Des milliers de motards contre le Contrôle Technique

Harley Davidson grondantes, sportives japonaises rugissantes, Vespa pétaradantes... et un Solex, hoquetant : dimanche, des milliers de motards ont défilé dans Paris contre le contrôle technique obligatoire des deux-roues à la revente, prévu par le gouvernement pour 2017.

L'esplanade du château de Vincennes, point de départ de la manifestation, est noire de monde en début d'après-midi. Beaucoup de gros cubes, quelques petites cylindrées, et des dizaines de badauds profitant de l'ambiance bon enfant et du rugissement des moteurs.

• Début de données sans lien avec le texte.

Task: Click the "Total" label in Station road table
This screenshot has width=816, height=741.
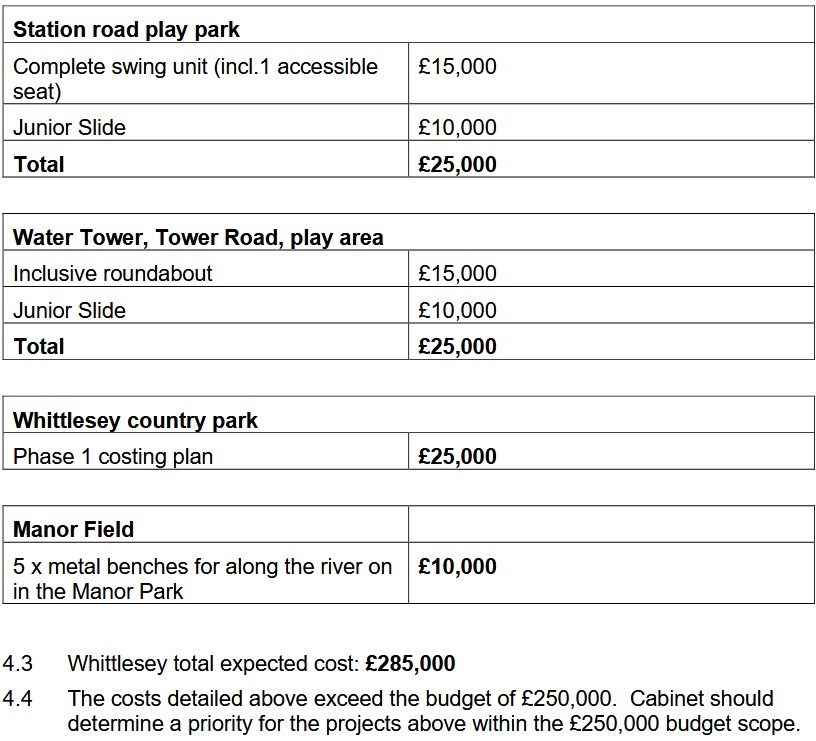Action: pos(39,164)
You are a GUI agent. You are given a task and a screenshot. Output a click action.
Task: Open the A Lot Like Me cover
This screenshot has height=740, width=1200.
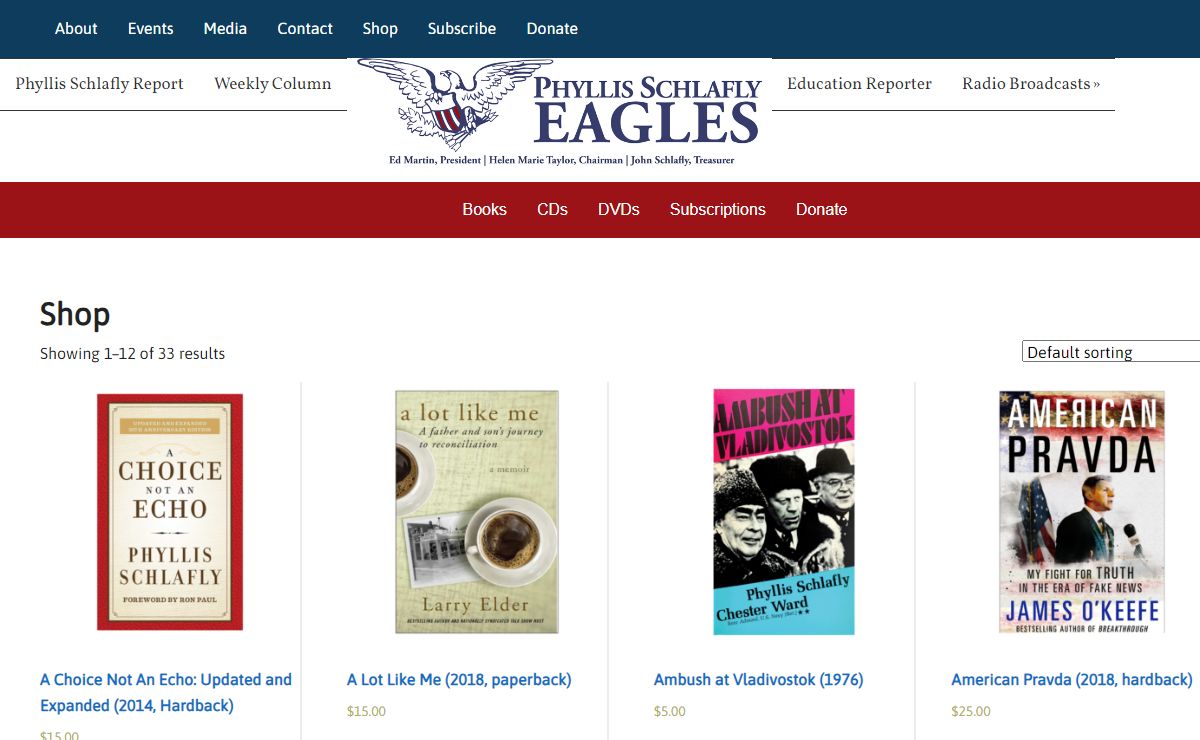click(x=477, y=512)
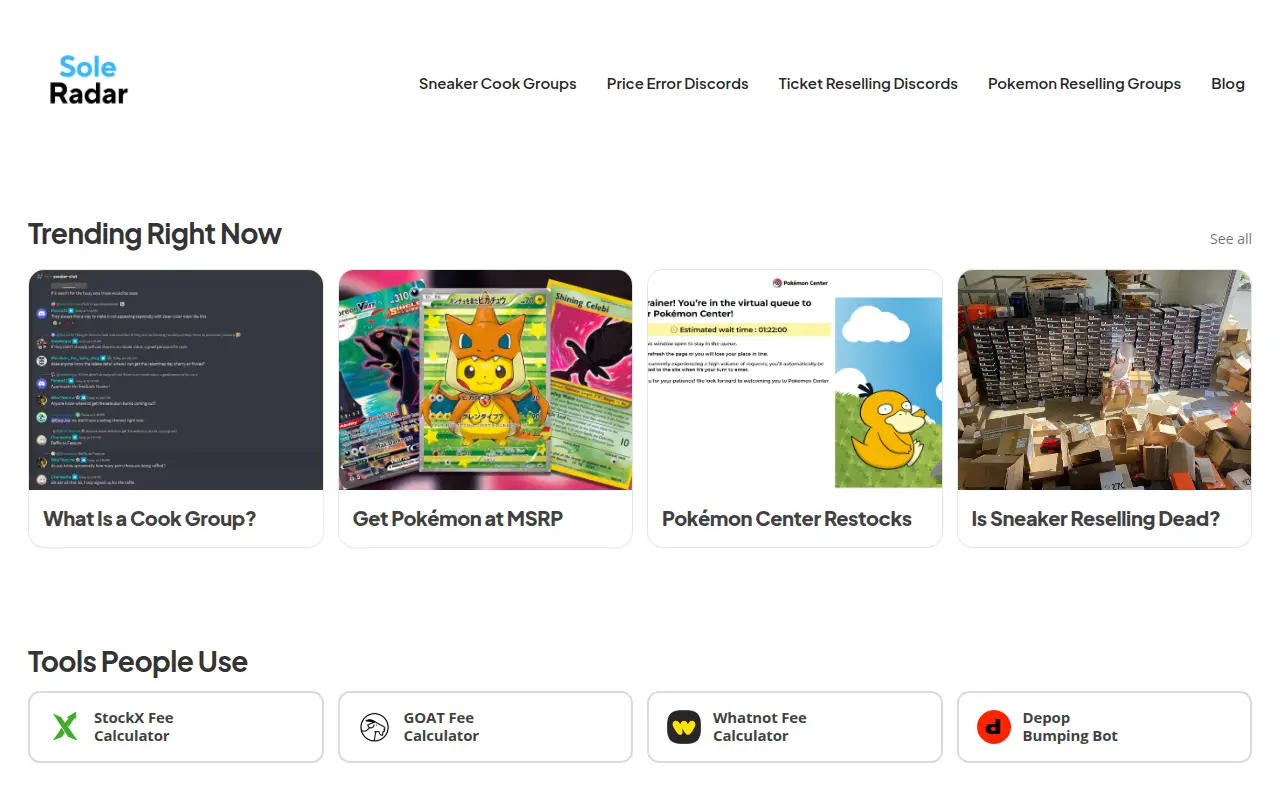The width and height of the screenshot is (1280, 800).
Task: Click the yellow Whatnot W icon
Action: [x=684, y=727]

Sur presque tous les deux-roues, des autocollants, sur lesquels on peut lire : "Stop au contrôle technique des motos", "je contrôle, tu contrôles, ils s'enrichissent", ou encore "Touche pas à ma liberté".

Après une cinquantaine de manifestations similaires partout en France samedi, la grogne des motards s'est invitée dimanche dans la capitale, rassemblant 10.000 personnes selon les organisateurs, 4.000 participants pour un total de 3.200 à 3.400 deux-roues selon une source policière.

A la manoeuvre, la Fédération des motards en colère (FFMC) et la Fédération française de motocyclisme dénoncent une mesure qui obligera une personne à effectuer un contrôle technique avant de revendre un deux (ou trois) -roues de plus de deux ans.

"C'est un mensonge avéré et objectif" du gouvernement, qui par ce biais "veut faire croire qu'il agit" contre l'insécurité routière, peste le délégué général de la FFMC, Nathanël Gagnaire.

Or les défaillances techniques sont la cause unique et directe de seulement 0,3% des accidents de deux-roues, argumente-t-il, évoquant une étude menée dans cinq pays européens. La Belgique, qui avait instauré le contrôle technique pour les motos, l'a retiré faute d'efficacité, insiste-t-il.

Et Nathanaël Gagnaire de trancher, lapidaire : "c'est une arnaque, ni plus ni moins."

Sur sa grosse Triumph ornée d'un drapeau britannique, David Blanc, un ingénieur de 33 ans, en est convaincu: "l'Etat en a clairement après les motards". "Pour moi, c'est clair, c'est motard égal pigeon".

"On nous parle de sécurité routière mais les glissières sur les autoroutes, à partir de 20 km/h c'est un hachoir pour les motards. Ça fait 20 ans qu'on le dit et pourtant elles sont toujours là", tonne-t-il.

 

'Evidence'

Avec 768 morts en 2015, les deux-roues motorisés (cyclomoteurs, scooters, motos), qui ne constituent "que 2% du trafic", représentent "22% des tués sur les routes" et 43% des blessés graves, soulignait en début de semaine le délégué interministériel Emmanuel Barbe.

Le contrôle technique, "instauré en 1992 pour les voitures, alors qu'elles ont quatre roues et une carrosserie", relève donc selon lui de l'"évidence" pour les deux-roues.

Dans le cortège, les motards préfèrent insister sur le fait qu'ils sont "les bons élèves de la sécurité routière" , avec une baisse de 1% de leur mortalité routière 2015, quand tous les autres usagers voient ce chiffre augmenter.

Philippe Guérin, vendeur de motos de 56 ans, reconnaît pourtant être parfois confronté à des cercueils roulants. "On voit des motos accidentées qui roulent encore, avec des fourches endommagées. Des gens qui n'ont pas d'argent roulent avec des pneus lisses. Surtout des scooters", raconte-t-il.

Mais plutôt qu'un contrôle technique systématique, il préfère une démarche de "sensibilisation" des propriétaires. Sa compagne Caroline est elle venue dénoncer "l'injustice" d'une décision de la mairie de Paris, qui interdira à partir du 1er juillet 2016 dans ses rues les voitures fabriquées avant 1997 et les deux-roues motorisés d'avant 2000, jugés trop polluants, entre 8H00 et 20H00.

"Soit on a le droit de rouler, soit non", peste Philippe Guérin, venu sur une Honda bientôt trentenaire, qui dénonce des "mesures à la con", sachant "qu'une vieille moto qui se faufile dans le trafic polluera toujours moins qu'une voiture roulant au diesel".